Para el matrimonio, lo más difícil fue conocer y aprender a abrazar la historia de sus hijos. «Ellos nos llaman ‘héroes sin capa’, pero para mí lo héroes son mis hijos, por haber superado situaciones tan difíciles», asegura Claudia. Y concluye: «Hay que tener paciencia y estar preparados para decodificar un montón de cosas que ellos no pueden poner en palabras y que no nos gane el prejuicio. Son niños que necesitan recuperar infancia: como padres, siempre hay tiempo para acunar, proteger, cobijar y hacer todas esas cosas que uno por ahí cree que no las va a poder vivir con niños más grandes: nada que ver».
Construir el vínculo
Difíciles. Así describe Luciano a los casi cuatro años que vivió en un hogar de Chacabuco, en Buenos Aires. «Veía que se iban chicos menores que yo, que estaban mucho menos tiempo. Eso te genera cierta expectativa y también frustración, porque no sabes cuándo te va a llegar a vos. Llega un momento en que te resignas a no tener una familia», admite Luchi, que hoy tiene 26 y estudia derecho en la UBA.

Recuerda cómo en una de las visitas que hizo al juzgado, se encontró con el juez que llevaba su caso. «Me expresaba a través del enojo y con bronca le dije que estaba cansado, que quería que me consiguiesen una familia. Me dijeron que se iban a poner a trabajar y a los cuatro meses aparecieron mis padres», cuenta.
En ese momento, tenía 12 y la asistente social del hogar le dijo que aprovechara la oportunidad, que quizás no iba a tener otra. «Pero no me lo tomé como si fuera el último tren: pensé que si fracasaba, fracasaba. Por suerte no pasó», sostiene el joven.
Los primeros encuentros con quienes serían sus padres (que vivían en Campana y viajaban a verlo todos los fines de semana), estuvieron lejos de ser ideales. Laura Salvador (58), su mamá y cofundadora de Ser Familia por Adopción, recuerda: «Luchi era muy reticente a todo lo que fuese demostración de afecto. Sus sensaciones eran de desconfianza hacia los adultos, de no entregarse, de no poder demostrar el cariño por miedo. Tenía una coraza muy marcada».
Crear el vínculo llevo su tiempo: «Es un proceso, se construye todos los días: no fue que los vi, me les colgué enseguida y desde el primer momento los sentí como mis padres», describe Luchi.
«Las emociones se fueron desarrollando con el tiempo a través de los diferentes encuentros y, por ejemplo, de compartir un Día del Padre, algo que yo no había tenido la posibilidad en mi familia de origen», agrega.

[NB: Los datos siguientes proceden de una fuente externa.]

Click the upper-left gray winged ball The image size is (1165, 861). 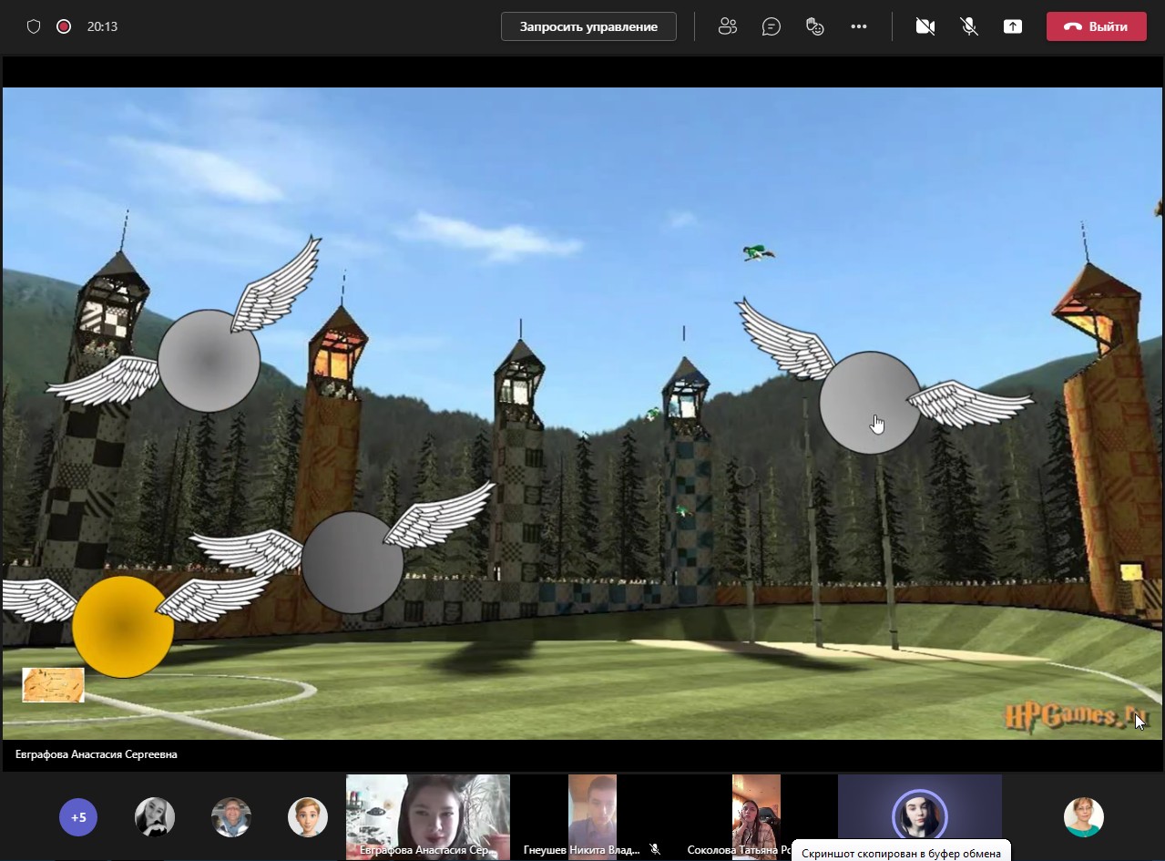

El joven recuerda cómo un día, durante la vinculación, fueron juntos al supermercado. «Compramos algunas cosas para que yo comiera en el recreo. Cuando llegué a Chacabuco y abrí la barrita de cereal, se me piantó una lágrima. A partir de ahí me empecé a dar cuenta de que había afecto y de que yo quería que ellos fueran mis padres».